> [Records for this task]
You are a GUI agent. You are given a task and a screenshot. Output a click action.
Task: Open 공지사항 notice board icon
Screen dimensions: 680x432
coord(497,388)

* * *

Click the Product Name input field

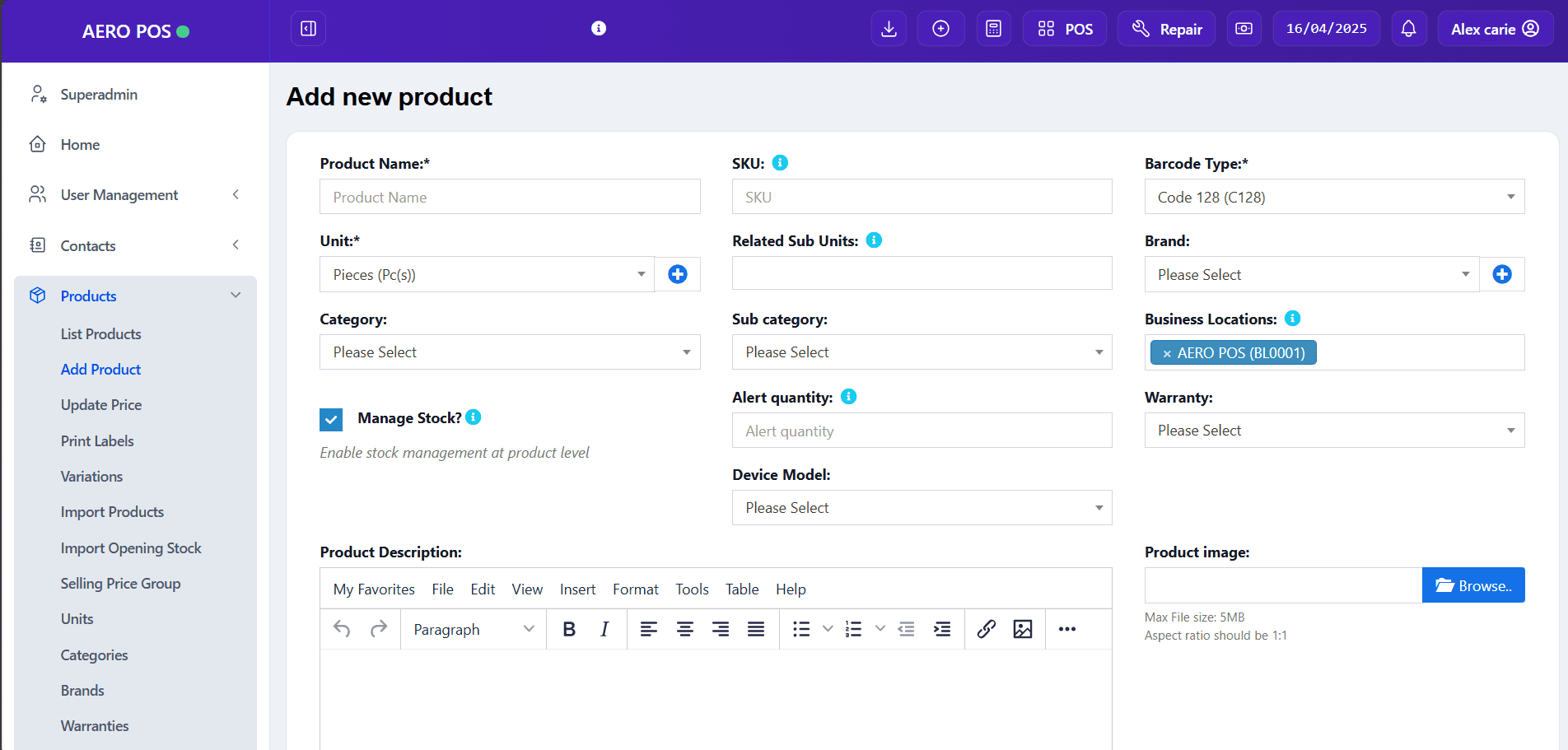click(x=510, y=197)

> [Task directions] Reproduce the lines starting at the one containing "You are a GUI" and ending at the one containing "coord(497,388)", request text included, with every coordinate in the answers raised by 6. Return only those lines.

> [Result below]
You are a GUI agent. You are given a task and a screenshot. Output a click action.
Task: Open 공지사항 notice board icon
Screen dimensions: 680x432
coord(503,394)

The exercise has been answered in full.